The Regulations state that both partners must have been in that relationship for at least twelve months immediately prior to the date of the visa application.

If that is not the case, then there are a few exceptions to this which include where the parties can:

●    establish compelling and compassionate circumstances for the grant of a visa; or, amongst other things,
●    the de-facto partner relationship is registered under an Australian state/territory law as prescribed in the Acts Interpretation (Registered Relationships) Regulations 2008.

Succeeding with an application will turn on your evidence

Unfortunately, whether your application will succeed is not just a given. You need to provide evidence.

That evidence must support and demonstrate the nature of your relationship with your partner. That is in total, as well as in specific areas. Those areas are, amongst other things:

●    financial aspects
●    household aspects
●    social aspects
●    mutual commitment aspects.

Same-sex marriage is not recognised, but you do still have a pathway

Even though we do not yet have same-sex marriage in Australia, Australian immigration law still gives you a visa pathway. Granted, it is arguably a more difficult one but it still allows most same-sex partners to apply on de-facto partner grounds.

Despite the difference in how applicants from same-sex relationships are treated, the outcome is effectively the same. The visa process generally requires entitled applicants to make a combined application for two visas at the same time. The current processing times for the first stage of the process take approximately twelve months.

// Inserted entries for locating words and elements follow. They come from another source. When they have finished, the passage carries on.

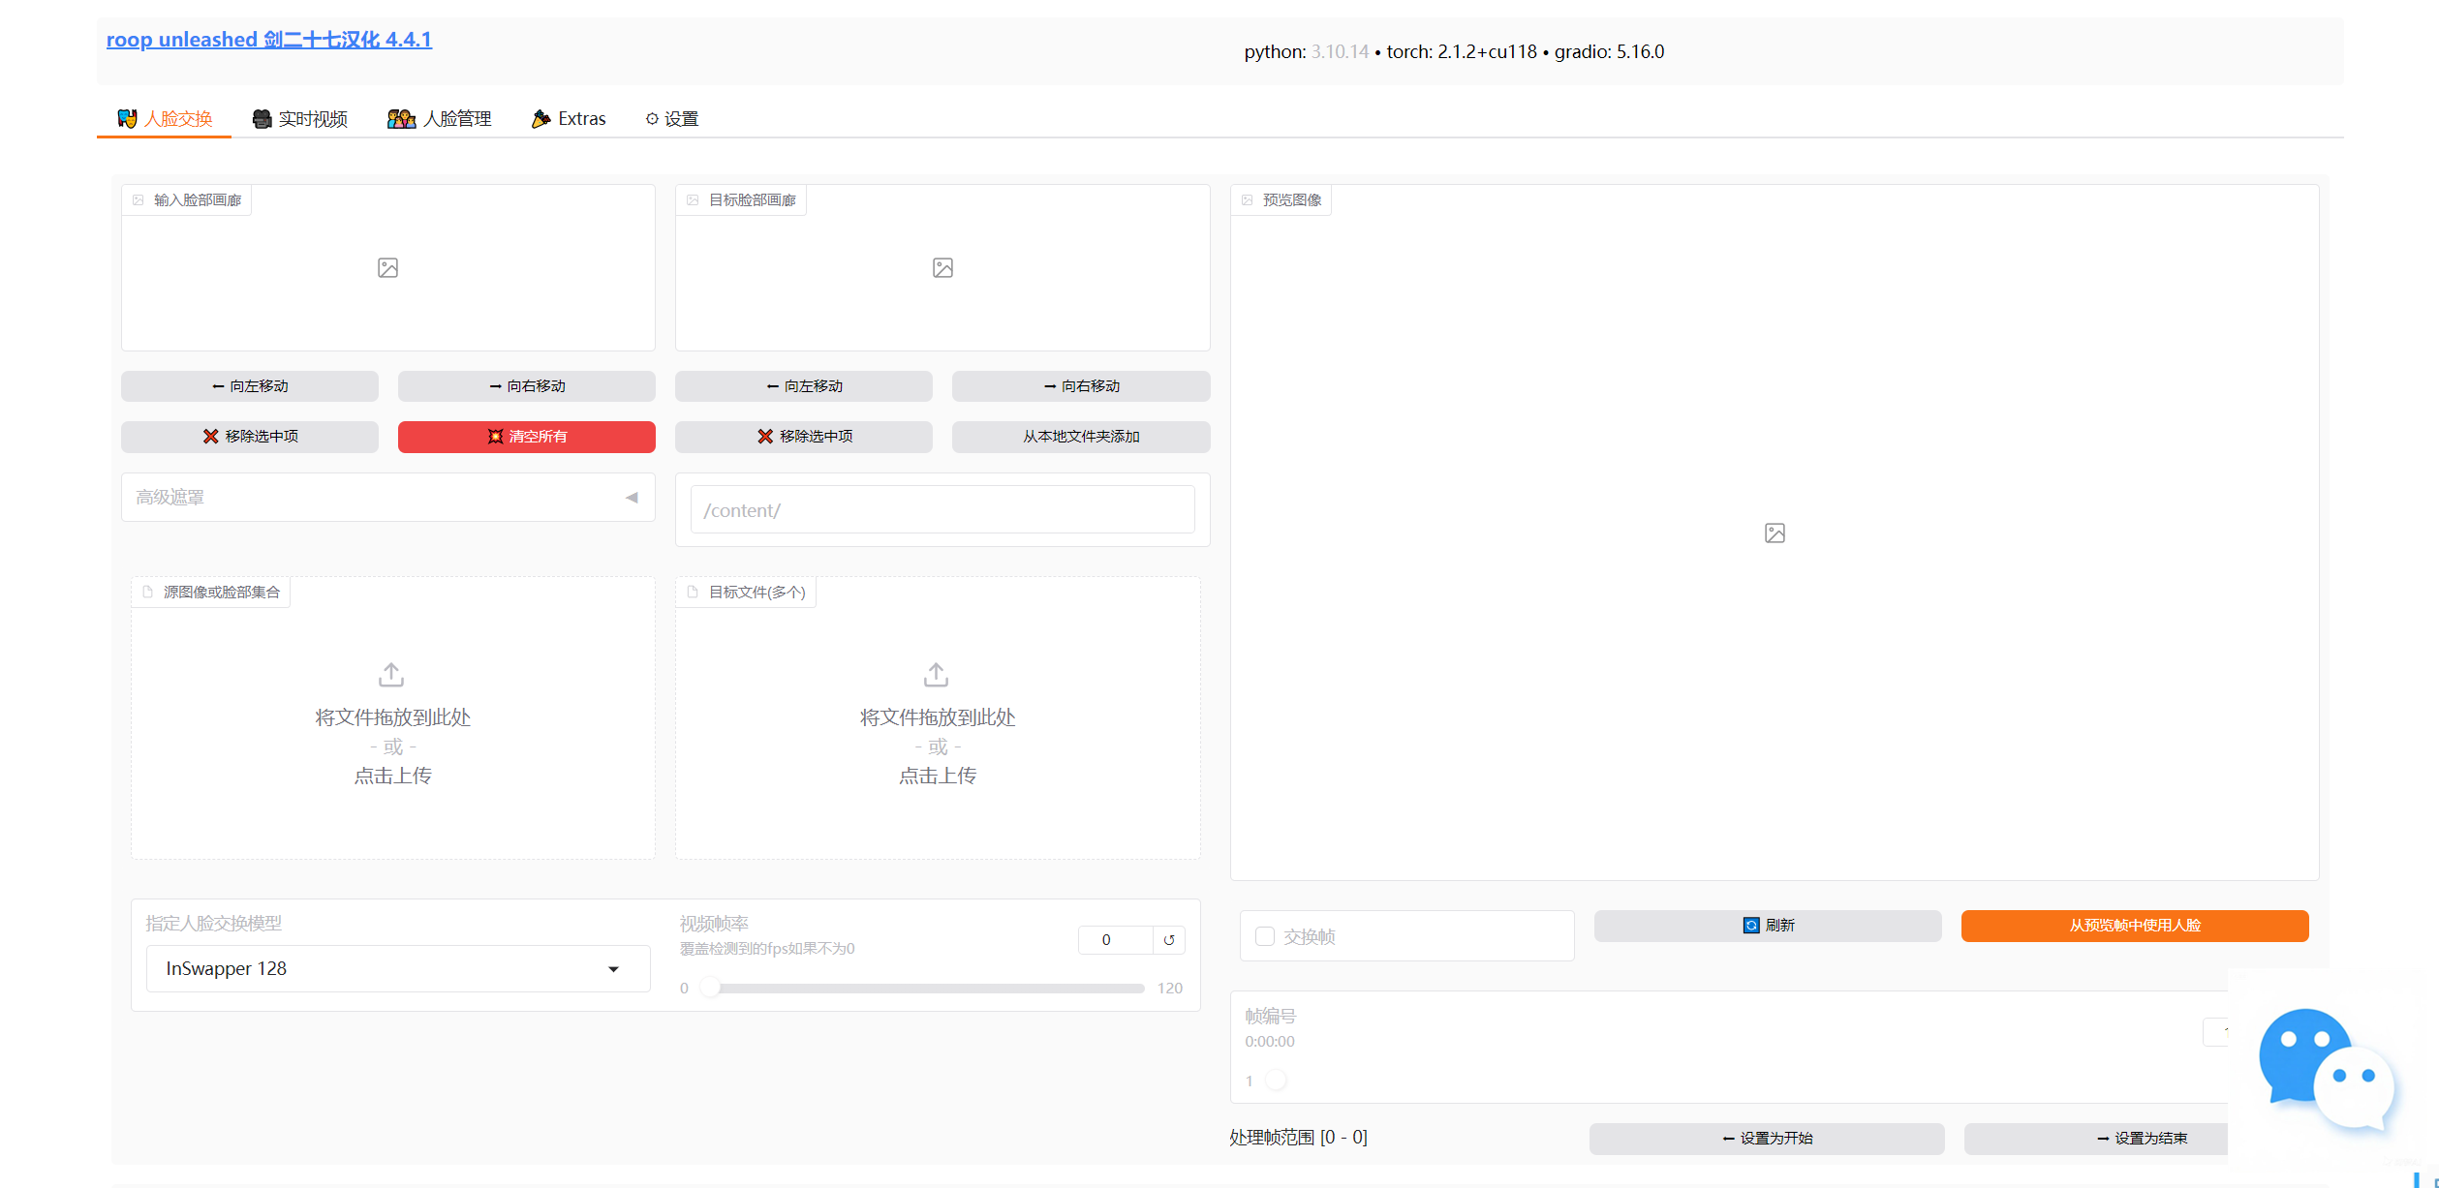Click the explosion icon on 清空所有 button
This screenshot has width=2439, height=1188.
point(494,436)
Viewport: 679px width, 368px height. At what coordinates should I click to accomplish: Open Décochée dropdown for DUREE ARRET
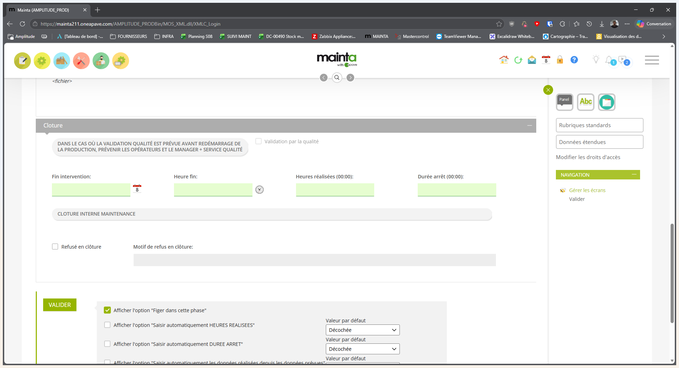[x=363, y=349]
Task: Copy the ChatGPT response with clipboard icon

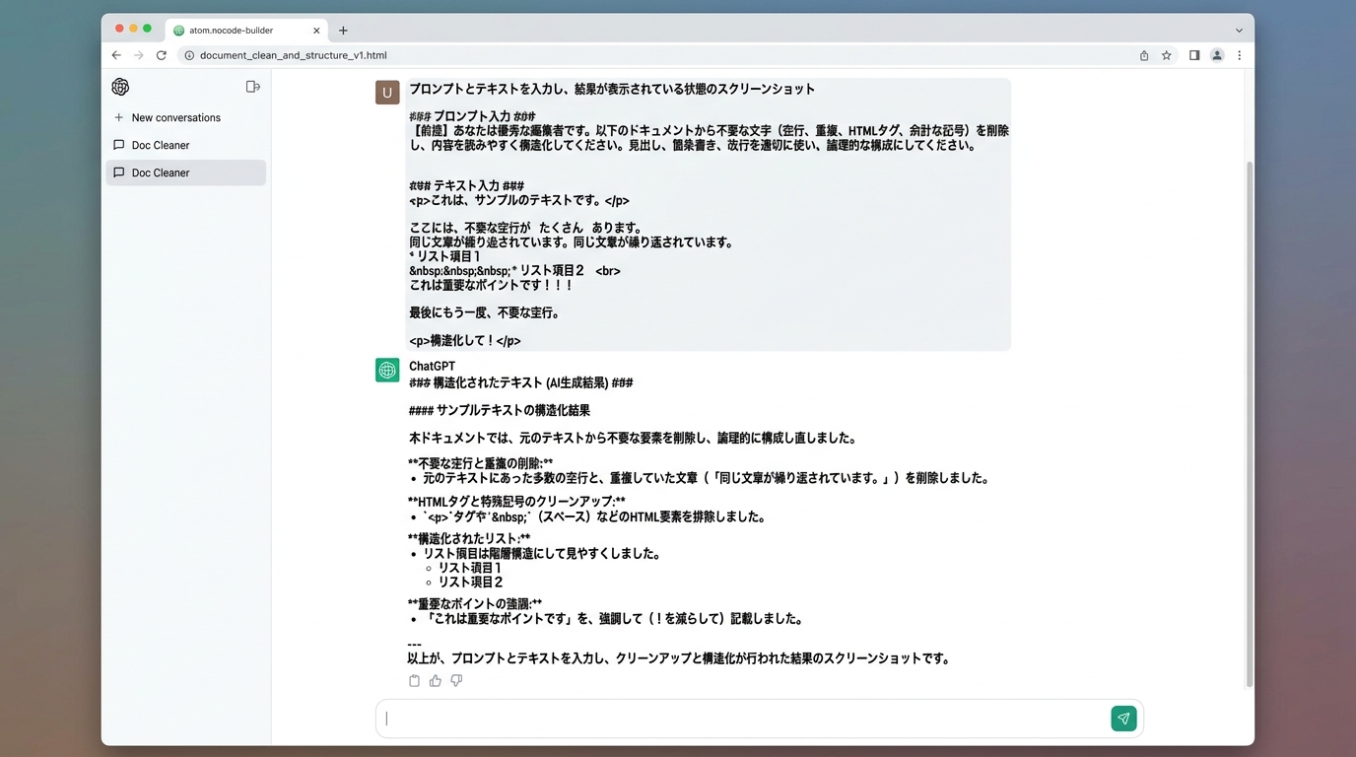Action: coord(414,681)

Generally speaking, the DIBP will initially make a decision on the first (temporary) visa stage. They won’t go on to finalise the permanent component for a period of two years after the application has been made. The exception to this is where the parties have been in a long-term partner relationship. A long-term partner relationship is one of three years’ duration at the time of application or two years with a dependent child (other than a step-child).


What if the relationship ends?

If the relationship breaks down before the grant of the first and/or second stages, then with a few exceptions, it’s hard for the visa to be granted to the non-citizen. But, if the relationship ends after the grant of the permanent stage, then, so long as no incorrect information was provided in the relevant applications (or a change of circumstances was not notified amongst other things), the non-citizen may be allowed to remain permanently regardless.